5.5. Uit al het vorenoverwogene volgt dat het aangegeven belastbare inkomen van f 36.365,- moet worden verhoogd met de helft van het verschil tussen f 245.000,- en f 193.800,-, ofwel met f 25.600,-. Voorts dient de berekende zelfstandigenaftrek met f 1.150,- te worden verminderd. Het belastbare inkomen beloopt dan f 63.115,-.
6. Proceskosten
Het Hof acht termen aanwezig voor een veroordeling in de proceskosten als bedoeld in artikel 5a van de Wet administratieve rechtspraak belastingzaken en wel tot een bedrag van f 2.662,50, uitgaande van het bedrag van f 710,- vermenigvuldigd met de factor 2,5 voor proceshandelingen en factor 1,5 wegens het gewicht van de zaak.
7. Beslissing
Het Hof
- verklaart het beroep gegrond;
- vernietigt de uitspraak van de inspecteur;
vermindert de aanslag tot een berekend naar een belastbaar inkomen van f 63.115,-;
- gelast de inspecteur het griffierecht ad f 80,- aan belanghebbende te vergoeden en
- veroordeelt de inspecteur in de proceskosten van belanghebbende tot een bedrag van f 2.662,50, te vergoeden door de Staat.

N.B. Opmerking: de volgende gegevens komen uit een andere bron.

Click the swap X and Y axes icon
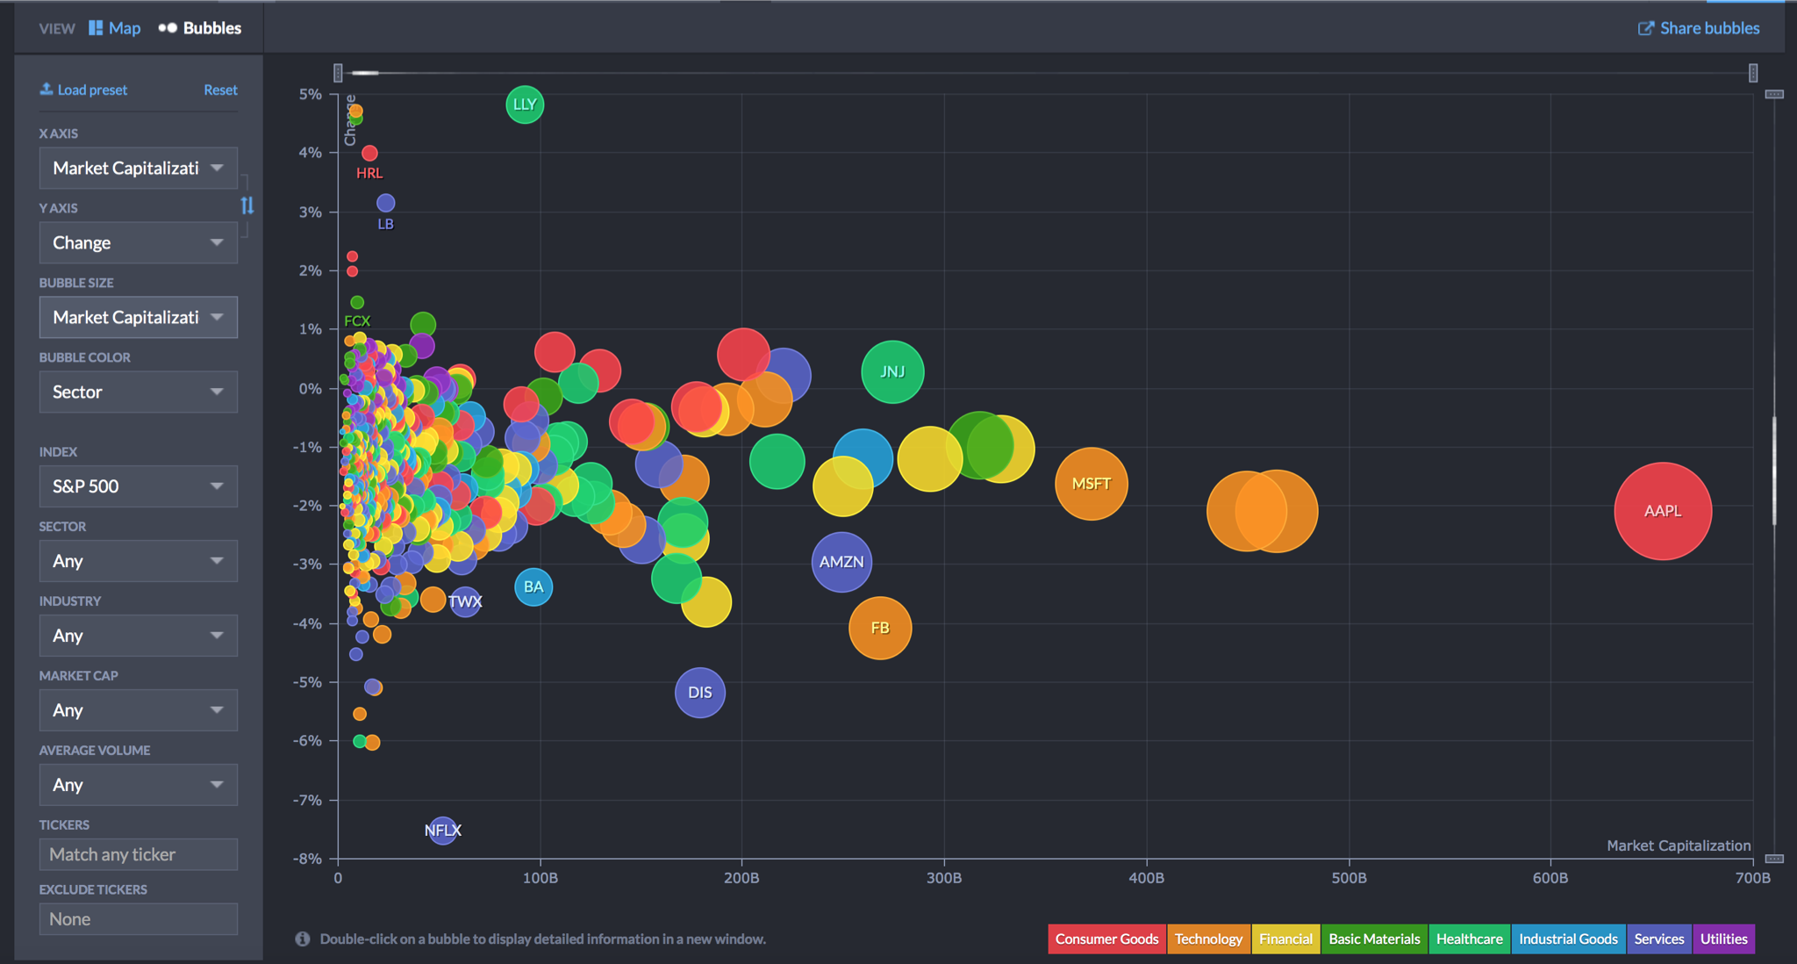Screen dimensions: 1797x964 (247, 205)

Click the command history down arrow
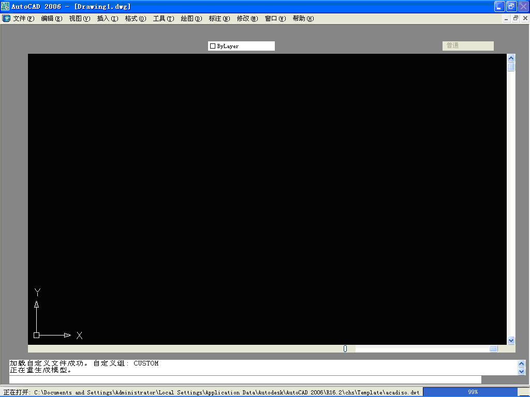point(522,371)
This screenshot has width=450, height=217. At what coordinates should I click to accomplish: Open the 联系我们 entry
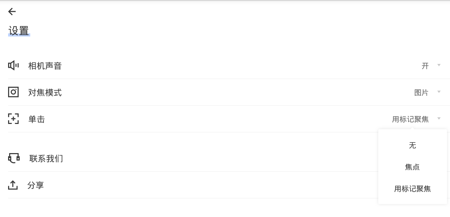click(x=225, y=158)
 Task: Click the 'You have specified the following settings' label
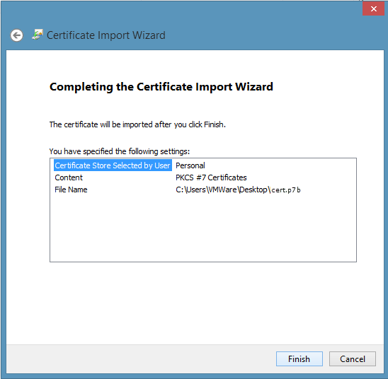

De uitspraak is vastgesteld op 8 juli 1999 door mr. Bijl, Boersma en Den Boer, in tegenwoordigheid van Rietbroek als griffier. De beslissing is op die datum ter openbare zitting uitgesproken.
De voorzitter heeft geen bezwaar tegen afgifte door de griffier van een afschrift van de uitspraak in geanonimiseerde vorm.